Today, the Milwaukee Brewers announced that they have parted ways with one of the team’s longest-tenured players. After spending parts of the last five seasons in the Cream City, utilityman and fan-favorite Hernan Perez officially became a free agent earlier this afternoon.
INF/OF Hernán Pérez has been outrighted to Triple-A San Antonio and elected free agency. The 40-man roster now stands at 39. pic.twitter.com/qEkh1P8ECR— Milwaukee Brewers (@Brewers) October 16, 2019
The move doesn’t exactly come as a surprise after the season Perez endured. He was previously DFA’d and outrighted over the summer, only to remain with the organization at the minor league level and earn another call-up later in the summer. But with his offense in the tank (his 64 OPS+ this season was his worst as a Brewer) and his arbitration price tag projected to rise to $3 mil, the writing was probably on the wall. So rather than wait until the non-tender deadline, the Brewers cleared themselves a 40-man roster spot and afforded Perez the chance to get an early jump on the free agent market and finding gainful employment for next season.

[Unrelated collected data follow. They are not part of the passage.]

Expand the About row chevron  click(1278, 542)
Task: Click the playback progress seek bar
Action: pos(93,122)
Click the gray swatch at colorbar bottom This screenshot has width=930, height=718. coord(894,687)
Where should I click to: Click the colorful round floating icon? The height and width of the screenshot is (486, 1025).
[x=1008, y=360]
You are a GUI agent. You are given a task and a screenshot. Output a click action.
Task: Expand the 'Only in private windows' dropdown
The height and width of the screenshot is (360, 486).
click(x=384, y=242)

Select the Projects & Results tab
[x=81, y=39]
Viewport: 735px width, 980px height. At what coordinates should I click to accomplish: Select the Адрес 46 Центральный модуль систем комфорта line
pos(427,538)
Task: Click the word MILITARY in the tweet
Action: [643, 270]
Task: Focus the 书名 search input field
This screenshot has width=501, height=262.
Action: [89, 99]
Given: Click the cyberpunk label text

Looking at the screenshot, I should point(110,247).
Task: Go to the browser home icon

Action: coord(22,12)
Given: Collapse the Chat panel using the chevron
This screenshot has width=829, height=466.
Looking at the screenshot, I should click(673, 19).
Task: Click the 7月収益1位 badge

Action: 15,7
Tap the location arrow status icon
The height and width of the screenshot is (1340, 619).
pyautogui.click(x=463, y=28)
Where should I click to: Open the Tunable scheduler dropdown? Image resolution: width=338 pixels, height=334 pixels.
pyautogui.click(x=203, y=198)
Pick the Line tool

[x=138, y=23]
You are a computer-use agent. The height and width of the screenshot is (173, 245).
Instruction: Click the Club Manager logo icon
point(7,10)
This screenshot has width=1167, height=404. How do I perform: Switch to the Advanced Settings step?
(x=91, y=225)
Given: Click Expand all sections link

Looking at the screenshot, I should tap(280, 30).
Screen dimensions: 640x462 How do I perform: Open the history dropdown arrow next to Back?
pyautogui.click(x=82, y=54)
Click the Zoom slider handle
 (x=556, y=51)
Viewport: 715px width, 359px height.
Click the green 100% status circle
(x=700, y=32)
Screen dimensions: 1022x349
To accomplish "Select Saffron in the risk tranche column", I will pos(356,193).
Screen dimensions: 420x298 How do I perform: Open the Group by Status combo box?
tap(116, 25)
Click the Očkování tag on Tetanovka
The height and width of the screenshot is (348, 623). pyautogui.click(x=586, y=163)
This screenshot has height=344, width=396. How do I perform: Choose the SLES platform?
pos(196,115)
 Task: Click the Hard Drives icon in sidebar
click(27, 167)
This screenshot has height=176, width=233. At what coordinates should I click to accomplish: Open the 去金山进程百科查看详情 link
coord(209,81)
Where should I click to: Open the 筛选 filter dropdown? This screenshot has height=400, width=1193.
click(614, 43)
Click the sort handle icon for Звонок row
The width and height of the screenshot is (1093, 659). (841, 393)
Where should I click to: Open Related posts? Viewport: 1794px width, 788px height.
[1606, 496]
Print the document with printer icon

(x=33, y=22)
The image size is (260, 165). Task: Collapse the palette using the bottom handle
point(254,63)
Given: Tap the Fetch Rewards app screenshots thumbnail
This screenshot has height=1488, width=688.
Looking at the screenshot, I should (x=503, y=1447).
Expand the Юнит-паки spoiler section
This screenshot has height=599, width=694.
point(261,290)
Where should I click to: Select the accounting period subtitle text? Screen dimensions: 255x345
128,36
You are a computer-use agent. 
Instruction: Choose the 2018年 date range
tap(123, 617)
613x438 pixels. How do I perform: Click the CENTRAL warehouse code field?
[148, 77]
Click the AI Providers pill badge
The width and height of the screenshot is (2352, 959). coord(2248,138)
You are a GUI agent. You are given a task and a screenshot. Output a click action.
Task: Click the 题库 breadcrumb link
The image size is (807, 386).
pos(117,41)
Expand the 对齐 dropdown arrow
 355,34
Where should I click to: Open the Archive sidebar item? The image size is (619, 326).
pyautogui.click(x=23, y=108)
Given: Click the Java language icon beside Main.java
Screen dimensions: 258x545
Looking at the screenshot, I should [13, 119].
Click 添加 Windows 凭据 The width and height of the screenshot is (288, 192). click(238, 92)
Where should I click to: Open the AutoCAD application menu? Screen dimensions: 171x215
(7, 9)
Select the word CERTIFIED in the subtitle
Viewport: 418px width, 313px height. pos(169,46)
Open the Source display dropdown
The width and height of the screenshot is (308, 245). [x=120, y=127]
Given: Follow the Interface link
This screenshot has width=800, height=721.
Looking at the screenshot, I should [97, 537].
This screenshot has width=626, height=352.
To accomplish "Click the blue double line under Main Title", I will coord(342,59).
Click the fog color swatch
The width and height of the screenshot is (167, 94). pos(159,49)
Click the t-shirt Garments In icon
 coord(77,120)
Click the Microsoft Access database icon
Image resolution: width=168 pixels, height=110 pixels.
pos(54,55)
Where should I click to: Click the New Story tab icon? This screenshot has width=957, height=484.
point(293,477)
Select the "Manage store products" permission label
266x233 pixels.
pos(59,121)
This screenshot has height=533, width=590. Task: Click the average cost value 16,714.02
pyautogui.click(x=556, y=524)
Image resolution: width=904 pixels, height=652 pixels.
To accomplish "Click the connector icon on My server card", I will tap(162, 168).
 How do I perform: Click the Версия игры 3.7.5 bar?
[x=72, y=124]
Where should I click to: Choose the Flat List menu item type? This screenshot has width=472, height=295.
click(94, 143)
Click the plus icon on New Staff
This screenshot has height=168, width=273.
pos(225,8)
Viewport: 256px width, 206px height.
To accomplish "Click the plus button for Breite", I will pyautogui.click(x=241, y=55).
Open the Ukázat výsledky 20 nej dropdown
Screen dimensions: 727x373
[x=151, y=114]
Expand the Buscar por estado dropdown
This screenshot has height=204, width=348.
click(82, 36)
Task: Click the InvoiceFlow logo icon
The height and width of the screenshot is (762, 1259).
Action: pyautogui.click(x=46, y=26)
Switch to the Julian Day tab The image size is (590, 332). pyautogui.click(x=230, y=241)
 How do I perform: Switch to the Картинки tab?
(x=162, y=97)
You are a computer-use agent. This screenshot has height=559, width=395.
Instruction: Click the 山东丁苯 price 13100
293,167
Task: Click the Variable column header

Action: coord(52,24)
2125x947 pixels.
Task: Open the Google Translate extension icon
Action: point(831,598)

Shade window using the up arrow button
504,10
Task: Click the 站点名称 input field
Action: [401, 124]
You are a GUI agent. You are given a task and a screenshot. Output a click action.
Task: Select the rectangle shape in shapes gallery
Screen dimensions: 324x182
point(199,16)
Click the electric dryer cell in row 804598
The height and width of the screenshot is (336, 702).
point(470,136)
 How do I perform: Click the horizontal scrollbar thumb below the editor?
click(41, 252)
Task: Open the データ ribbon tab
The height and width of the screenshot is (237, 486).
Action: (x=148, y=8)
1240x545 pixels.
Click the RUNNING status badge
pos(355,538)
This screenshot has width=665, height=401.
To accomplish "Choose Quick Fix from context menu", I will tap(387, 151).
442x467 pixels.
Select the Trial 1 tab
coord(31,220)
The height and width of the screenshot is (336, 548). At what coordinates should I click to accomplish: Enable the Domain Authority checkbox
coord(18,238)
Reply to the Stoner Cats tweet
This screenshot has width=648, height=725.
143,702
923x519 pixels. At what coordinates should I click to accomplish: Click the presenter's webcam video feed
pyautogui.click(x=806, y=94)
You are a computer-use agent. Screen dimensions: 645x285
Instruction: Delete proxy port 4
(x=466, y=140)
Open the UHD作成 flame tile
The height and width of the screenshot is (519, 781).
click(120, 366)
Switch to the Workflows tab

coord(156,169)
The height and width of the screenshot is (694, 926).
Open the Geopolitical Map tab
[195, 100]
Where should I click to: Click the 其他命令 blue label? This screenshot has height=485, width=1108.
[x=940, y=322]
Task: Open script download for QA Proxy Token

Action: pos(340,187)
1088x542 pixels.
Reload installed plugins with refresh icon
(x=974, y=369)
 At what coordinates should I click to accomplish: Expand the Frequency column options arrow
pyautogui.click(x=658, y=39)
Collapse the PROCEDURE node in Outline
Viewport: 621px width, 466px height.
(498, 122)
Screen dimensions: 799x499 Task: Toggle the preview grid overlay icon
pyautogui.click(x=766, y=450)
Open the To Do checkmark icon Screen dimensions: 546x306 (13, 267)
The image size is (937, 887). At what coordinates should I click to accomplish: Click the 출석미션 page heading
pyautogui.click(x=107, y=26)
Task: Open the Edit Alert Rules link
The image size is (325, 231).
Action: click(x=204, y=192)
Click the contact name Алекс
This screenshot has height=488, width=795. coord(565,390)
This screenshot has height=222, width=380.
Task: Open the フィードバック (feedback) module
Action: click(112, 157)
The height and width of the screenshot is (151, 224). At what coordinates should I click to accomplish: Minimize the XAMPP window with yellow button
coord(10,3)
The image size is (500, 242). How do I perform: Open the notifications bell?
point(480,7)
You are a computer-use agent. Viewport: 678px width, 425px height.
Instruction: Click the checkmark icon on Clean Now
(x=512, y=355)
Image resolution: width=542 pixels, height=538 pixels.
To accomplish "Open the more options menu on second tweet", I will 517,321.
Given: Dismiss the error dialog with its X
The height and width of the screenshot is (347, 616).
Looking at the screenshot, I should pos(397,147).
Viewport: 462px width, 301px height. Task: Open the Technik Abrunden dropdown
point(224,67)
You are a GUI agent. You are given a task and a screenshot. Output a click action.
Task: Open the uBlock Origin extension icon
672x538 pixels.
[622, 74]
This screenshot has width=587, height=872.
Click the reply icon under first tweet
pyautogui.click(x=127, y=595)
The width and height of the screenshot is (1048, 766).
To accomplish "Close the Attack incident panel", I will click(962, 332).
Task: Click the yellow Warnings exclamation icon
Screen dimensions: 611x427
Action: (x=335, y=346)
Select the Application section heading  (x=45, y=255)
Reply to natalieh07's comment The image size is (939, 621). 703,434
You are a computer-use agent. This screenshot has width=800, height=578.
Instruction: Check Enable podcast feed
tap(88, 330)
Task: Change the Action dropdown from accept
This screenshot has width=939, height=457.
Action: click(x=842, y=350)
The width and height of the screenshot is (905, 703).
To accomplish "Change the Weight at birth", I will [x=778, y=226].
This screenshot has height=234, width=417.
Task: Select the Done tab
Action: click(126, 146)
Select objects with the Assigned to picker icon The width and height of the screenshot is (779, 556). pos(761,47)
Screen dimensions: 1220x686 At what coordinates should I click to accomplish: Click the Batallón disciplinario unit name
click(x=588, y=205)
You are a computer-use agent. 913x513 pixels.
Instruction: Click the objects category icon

A former top prospect in the Tigers’ organization, Doug Melvin claimed Perez off waivers on June 2nd, 2015, during his final year as GM of the Brewers. HP got some run as the club’s regular third baseman at the outset of the rebuild, but he was non-tendered by the David Stearns regime on November 6th of that year. Ten days later, however, he re-signed on a minor league deal and spent most of the next four years playing all over the diamond for Craig Counsell’s squad.
During his five years in Milwaukee, Perez appeared in 572 games and played first, second, third, short, left, center, right, and he even pitched seven times. He went to the plate 1,706 times and collected 417 hits, including 74 doubles, 10 triples, and 45 home runs. He drove in 175 runs and stole 67 bases, batting a cumulative .258/.288/.400 for an OPS+ of 80.
If this is indeed the end of the line for Perez in Milwaukee, he finishes #34 in franchise history in games played, 47th in OPS (.688), 48th in hits, 48th in home runs, and 18th in stolen bases. He was an important and well-respected figure in the clubhouse with a loud and fun personality both on and off the field. At the time of his release, only Ryan Braun, Jimmy Nelson, and Corey Knebel had longer active tenures with the team.
We wish the best of luck to Hammerin’ Hernan, the Latin Babe Ruth, in his future endeavors!